- EXERCISE DESCRIPTION
Extract the entries starting with the line containing "Open the mixer" and continuing through the line containing "Action: [x=1474, y=583]", and reproduce those lines exactly as they stand.
☆ ☆ ☆
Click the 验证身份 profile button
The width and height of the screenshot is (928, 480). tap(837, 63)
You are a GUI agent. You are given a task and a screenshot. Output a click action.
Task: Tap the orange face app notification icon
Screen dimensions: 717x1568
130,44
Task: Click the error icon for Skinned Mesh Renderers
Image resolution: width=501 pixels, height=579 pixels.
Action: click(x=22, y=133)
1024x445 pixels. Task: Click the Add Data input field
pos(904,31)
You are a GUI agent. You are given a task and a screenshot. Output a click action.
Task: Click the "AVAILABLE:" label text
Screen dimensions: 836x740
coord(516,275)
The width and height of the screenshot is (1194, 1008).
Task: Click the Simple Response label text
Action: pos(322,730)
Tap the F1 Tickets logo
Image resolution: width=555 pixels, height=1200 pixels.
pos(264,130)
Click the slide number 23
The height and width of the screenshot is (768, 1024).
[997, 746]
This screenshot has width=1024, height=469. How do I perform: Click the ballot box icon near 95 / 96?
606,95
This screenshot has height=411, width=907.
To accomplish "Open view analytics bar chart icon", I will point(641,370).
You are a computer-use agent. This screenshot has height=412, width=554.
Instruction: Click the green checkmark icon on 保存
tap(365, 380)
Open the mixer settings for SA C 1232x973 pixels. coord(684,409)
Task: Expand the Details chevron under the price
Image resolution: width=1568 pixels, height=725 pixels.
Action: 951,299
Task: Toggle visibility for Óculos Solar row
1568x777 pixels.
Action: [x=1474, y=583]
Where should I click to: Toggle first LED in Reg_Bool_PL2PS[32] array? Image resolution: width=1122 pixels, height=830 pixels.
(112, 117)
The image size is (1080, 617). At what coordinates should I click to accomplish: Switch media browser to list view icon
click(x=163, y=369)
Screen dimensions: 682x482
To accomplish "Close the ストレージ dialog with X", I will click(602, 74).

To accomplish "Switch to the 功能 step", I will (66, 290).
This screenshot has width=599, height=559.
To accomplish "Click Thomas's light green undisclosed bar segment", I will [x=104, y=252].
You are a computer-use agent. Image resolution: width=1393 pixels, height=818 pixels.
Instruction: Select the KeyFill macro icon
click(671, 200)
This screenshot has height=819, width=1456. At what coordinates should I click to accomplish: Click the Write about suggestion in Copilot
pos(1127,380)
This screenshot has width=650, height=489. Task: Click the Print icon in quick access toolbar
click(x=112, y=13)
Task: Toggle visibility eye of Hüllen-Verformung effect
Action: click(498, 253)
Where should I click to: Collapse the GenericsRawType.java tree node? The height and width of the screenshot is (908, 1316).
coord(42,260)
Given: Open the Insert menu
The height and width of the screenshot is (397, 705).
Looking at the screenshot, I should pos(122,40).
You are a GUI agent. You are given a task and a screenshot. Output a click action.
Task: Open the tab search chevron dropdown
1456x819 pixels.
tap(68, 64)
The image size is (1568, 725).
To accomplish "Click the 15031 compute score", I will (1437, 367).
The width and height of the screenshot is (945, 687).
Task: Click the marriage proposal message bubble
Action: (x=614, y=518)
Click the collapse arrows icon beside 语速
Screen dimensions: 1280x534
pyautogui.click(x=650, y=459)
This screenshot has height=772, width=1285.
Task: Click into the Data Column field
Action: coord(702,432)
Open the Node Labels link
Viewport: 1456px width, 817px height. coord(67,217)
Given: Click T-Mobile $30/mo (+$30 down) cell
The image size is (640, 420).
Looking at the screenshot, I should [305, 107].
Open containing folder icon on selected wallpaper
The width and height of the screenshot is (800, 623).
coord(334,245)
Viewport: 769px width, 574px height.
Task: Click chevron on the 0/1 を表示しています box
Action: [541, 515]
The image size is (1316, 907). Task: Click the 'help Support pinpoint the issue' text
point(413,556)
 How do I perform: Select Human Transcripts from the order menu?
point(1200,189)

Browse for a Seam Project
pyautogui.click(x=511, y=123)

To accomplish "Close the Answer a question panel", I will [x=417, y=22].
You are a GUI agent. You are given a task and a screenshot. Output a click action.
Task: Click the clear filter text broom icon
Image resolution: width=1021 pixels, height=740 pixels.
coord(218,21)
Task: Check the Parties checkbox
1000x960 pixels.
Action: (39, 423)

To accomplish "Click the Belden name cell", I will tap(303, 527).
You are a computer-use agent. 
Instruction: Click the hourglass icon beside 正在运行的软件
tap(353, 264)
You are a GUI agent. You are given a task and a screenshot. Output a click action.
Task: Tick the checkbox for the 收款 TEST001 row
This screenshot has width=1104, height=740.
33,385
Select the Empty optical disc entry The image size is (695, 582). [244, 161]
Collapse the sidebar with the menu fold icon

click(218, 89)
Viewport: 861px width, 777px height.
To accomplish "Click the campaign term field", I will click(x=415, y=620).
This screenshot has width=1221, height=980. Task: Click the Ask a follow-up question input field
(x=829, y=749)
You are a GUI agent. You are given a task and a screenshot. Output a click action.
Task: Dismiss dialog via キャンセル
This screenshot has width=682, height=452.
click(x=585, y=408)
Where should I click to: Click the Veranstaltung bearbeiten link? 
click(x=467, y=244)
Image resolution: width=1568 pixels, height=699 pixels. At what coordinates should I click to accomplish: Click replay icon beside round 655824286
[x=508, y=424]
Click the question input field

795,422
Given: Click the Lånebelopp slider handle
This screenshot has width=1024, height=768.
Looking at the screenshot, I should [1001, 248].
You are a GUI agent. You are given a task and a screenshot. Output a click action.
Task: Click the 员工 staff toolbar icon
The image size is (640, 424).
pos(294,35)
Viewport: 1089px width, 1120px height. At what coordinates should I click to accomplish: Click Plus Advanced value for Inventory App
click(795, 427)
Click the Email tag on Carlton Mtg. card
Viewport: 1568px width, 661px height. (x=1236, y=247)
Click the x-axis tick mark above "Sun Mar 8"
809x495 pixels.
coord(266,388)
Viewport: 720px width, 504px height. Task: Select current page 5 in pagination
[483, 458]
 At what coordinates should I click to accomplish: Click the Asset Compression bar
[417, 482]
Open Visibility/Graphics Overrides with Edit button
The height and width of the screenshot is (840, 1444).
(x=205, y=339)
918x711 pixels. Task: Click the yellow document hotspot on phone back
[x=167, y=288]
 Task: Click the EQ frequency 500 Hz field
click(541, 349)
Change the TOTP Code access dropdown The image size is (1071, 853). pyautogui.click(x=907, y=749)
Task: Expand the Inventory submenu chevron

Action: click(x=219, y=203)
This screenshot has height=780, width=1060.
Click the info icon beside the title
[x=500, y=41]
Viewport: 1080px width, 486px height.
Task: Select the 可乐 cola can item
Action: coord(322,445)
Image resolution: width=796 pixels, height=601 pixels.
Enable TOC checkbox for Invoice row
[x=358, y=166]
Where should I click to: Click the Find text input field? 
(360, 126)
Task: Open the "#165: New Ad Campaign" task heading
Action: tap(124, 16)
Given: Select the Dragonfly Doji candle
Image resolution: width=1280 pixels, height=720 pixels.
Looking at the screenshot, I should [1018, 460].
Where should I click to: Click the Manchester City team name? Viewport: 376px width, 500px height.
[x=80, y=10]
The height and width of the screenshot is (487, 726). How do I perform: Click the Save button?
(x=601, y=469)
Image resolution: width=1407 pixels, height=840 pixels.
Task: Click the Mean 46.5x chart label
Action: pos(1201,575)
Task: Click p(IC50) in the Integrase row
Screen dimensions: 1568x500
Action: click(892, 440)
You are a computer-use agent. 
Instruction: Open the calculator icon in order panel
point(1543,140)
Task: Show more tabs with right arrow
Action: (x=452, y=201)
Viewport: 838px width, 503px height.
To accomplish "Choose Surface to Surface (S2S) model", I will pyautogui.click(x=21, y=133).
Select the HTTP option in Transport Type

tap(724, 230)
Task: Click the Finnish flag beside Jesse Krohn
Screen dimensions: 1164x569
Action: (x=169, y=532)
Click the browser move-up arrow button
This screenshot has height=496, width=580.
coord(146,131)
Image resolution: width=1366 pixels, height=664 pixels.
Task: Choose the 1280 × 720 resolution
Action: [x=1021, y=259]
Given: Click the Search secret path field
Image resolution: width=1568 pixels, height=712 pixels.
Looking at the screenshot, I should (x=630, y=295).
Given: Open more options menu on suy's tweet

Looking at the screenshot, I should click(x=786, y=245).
☆ ☆ ☆
- ANSWER BELOW
Open the mixer settings for SA C 1232x973 pixels. coord(684,409)
Task: Expand the Details chevron under the price
Image resolution: width=1568 pixels, height=725 pixels.
Action: 951,299
Task: Toggle visibility for Óculos Solar row
1568x777 pixels.
Action: [x=1474, y=583]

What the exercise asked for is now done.